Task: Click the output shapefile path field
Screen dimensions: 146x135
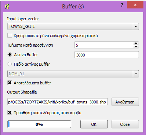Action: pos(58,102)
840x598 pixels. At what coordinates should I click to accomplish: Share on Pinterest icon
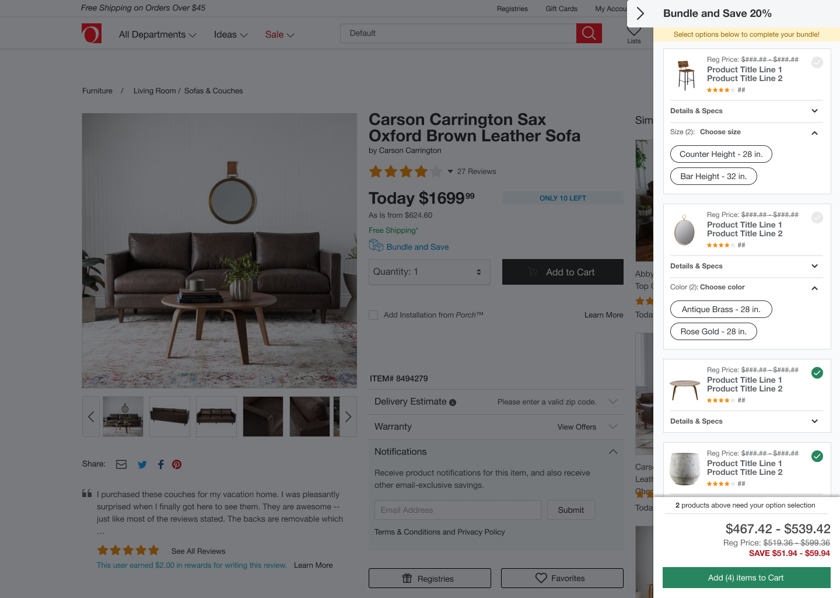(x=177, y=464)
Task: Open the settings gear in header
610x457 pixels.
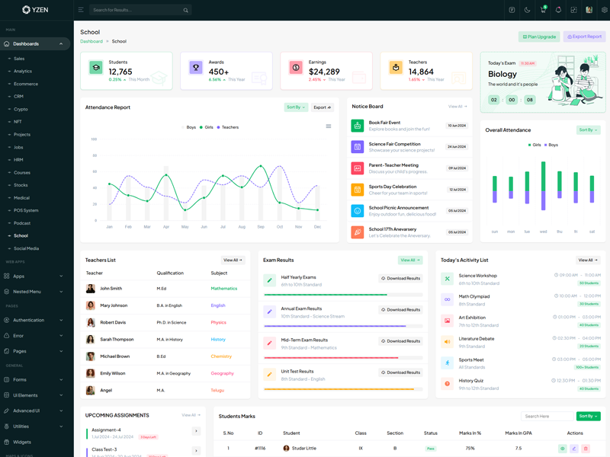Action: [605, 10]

* Work required
Please copy each line of the records above that holds the word "Task".

* The answer
Task: Click the output shapefile path field
Task: Open the settings gear in header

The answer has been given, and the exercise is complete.